После седьмого класса мне никуда из-за возраста нельзя было поступить, кроме как в только что открывшийся восьмой класс. Что такое восьмой класс, а вслед за ним девятый, десятый – никто не знал. Прошел слух, что учащиеся этих классов приравниваются к студентам. Правда, не ясно было, будут ли нам платить стипендию, но уж хлебные и продовольственные карточки обязательно будут студенческие. И это был не только слух: откуда-то поступила команда всем восьмиклассникам с 1 сентября 1932 года выдать студенческие карточки, сняв их с учета как иждивенцев по месту работы родителей. Между прочим, это давало нам по 600 граммов хлеба в день вместо 400. Однако, как говорится, недолго музыка играла: с 1 января 1933 года студенческие карточки восьмиклассникам были отменены, а как иждивенцы мы были уже давно сняты с учета. Остались мы совсем без карточек. Кончался январь, а мы продолжали оставаться нахлебниками у своих родителей. Это совпало с самым пиком голодомора в украинских селах и пиком продовольственных перебоев в городах, и наш класс решил бастовать.

В день назначенного начала забастовки первый урок приходился на физику, – кстати, учительница физики была нашей классной руководительницей. Она решила начать урок с вызова к доске Федьки Голояда – переростка, самого старшего в классе. После ее слов: «Голояд, к доске» – Федька встал и вызовом ответил:

– Не пойду!

– Почему? Что с вами, Голояд?

– Ты сегодня жрала?

Евгения Ивановна опешила от такого вопроса, а Федька повторил его и, не получив ответа, пояснил:

– А нам не до физики, когда жрать нечего. Пошли, ребята, добывать себе хлеб. Забастовка! – закончил Федька, обращаясь к классу.

Признаться, от Федькиного лексикона опешили и мы, «забастовщики», но все дружно поднялись и направились искать правду. Мы не знали, куда надо идти, и поэтому начали обход всех учреждений, сокращенные названия которых заканчиваются на «ком»: постройком, завком, партком. Везде прорывались к самому старшему начальнику, и Федька делал заявление, что мы будем бастовать, пока нам не выдадут карточки. Потом кто-то сказал, что надо зайти и в контору завода. Там какой-то начальник, выслушав нас, позвонил другому начальнику, отругал его, приказал немедленно решить вопрос. А нам сказал, чтобы перестали шляться и вернулись в школу на занятия. Так были восстановлены наши «иждивенческие права».

И все же я твердо решил, что после девятого класса, когда мне исполнится 16 лет, и я получу паспорт, поступлю куда угодно, лишь бы не быть иждивенцем. И хватит маме надрываться в кубовой!

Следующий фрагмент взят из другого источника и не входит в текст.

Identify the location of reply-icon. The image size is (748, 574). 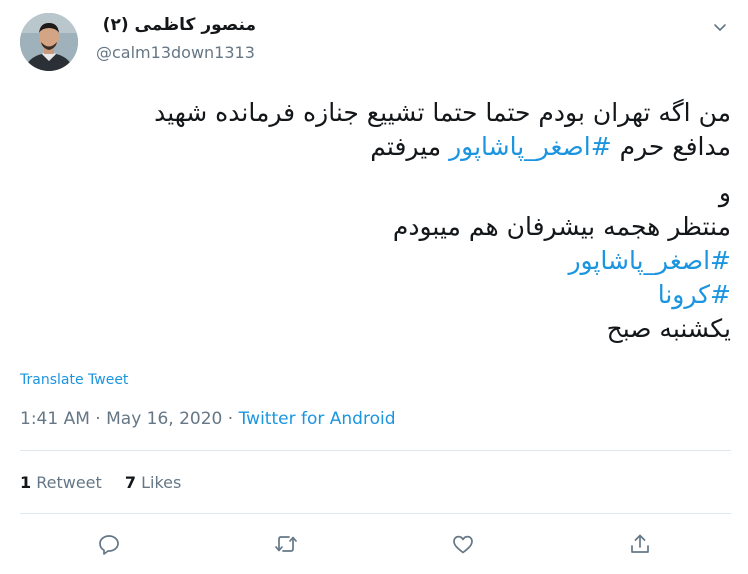
(109, 545).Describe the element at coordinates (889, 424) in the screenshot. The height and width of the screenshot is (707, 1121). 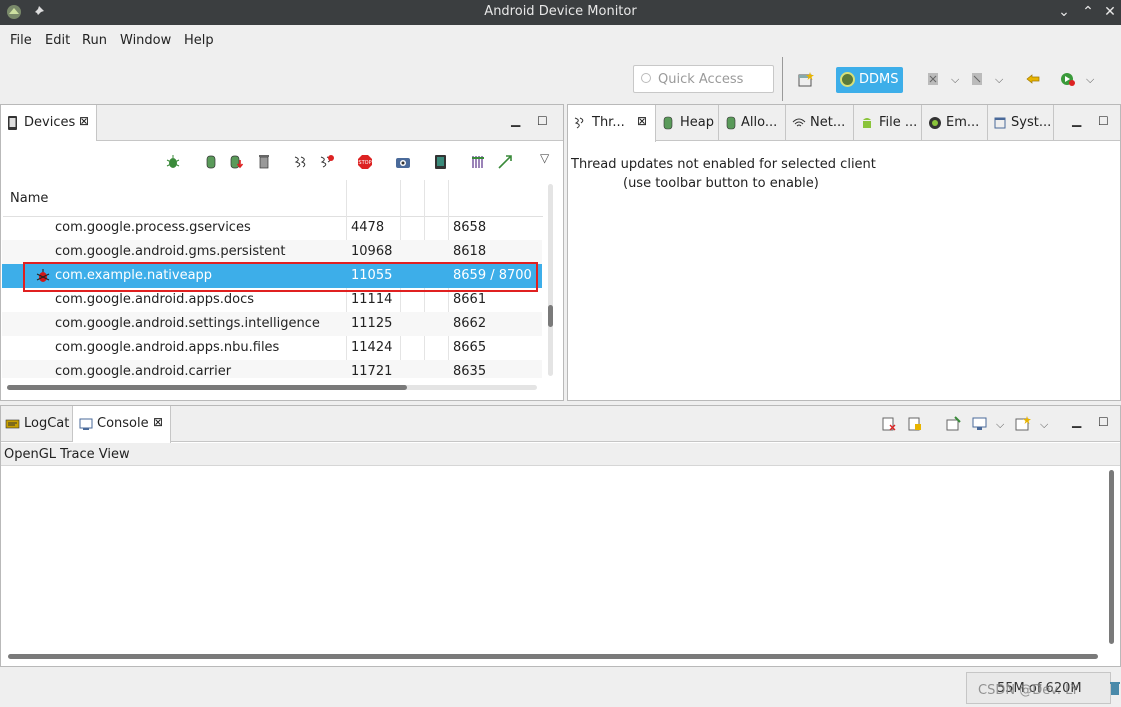
I see `clear-console-icon` at that location.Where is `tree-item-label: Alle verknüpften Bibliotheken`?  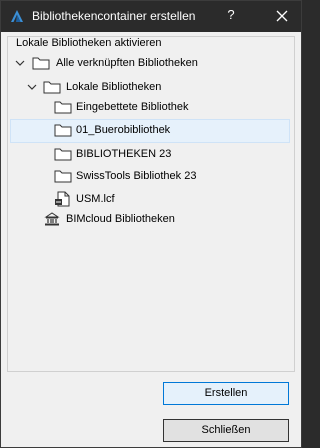
tree-item-label: Alle verknüpften Bibliotheken is located at coordinates (127, 63).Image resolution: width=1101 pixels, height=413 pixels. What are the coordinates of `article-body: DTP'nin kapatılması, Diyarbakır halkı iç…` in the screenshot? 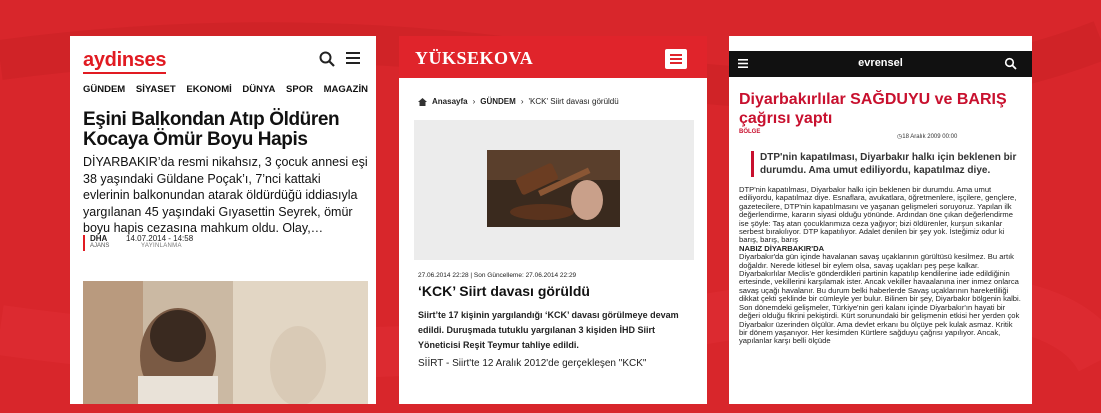 It's located at (880, 266).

Но для получения паспорта мне надо было представить документ о социальном положении отца. Такая справка из бельманского сельсовета у нас была. В ней говорилось, что отец – маломощный середняк, и выдана она была четыре года назад, когда было отменено раскулачивание отца и дяди Ивана. Но в милиции мне объяснили, что нужна новая справка, выданная в этом году.

Я понимал, что новую справку мне не дадут. Будучи в селе два года назад в качестве нелегального угонщика бабушкиной коровы, я просил такую справку у секретаря сельсовета, но он сказал, что на руки такие справки не выдаются, а если поступит запрос, то от сельсовета будет ответ, что я – сын кулака. Теперь я решил, что единственный для меня выход – сделать новую справку самому по образцу имеющейся подлинной справки четырехлетней давности.

Не буду вдаваться в секреты технологии, но скажу, что мною была изготовлена целая пачка сельсоветовских бланков с угловым штампом и гербовой печатью, и многих моих земляков я снабдил нужными справками, и все они сработали как подлинные. Среди них была и справка, изготовленная мною для моей одноклассницы по бельманской школе Лиды Лесной. С Лидой мы отправились в милицию вместе, с документами на получение паспортов. У Лиды документы были приняты без замечаний, завтра она получит паспорт. Моя бумага сработала безотказно.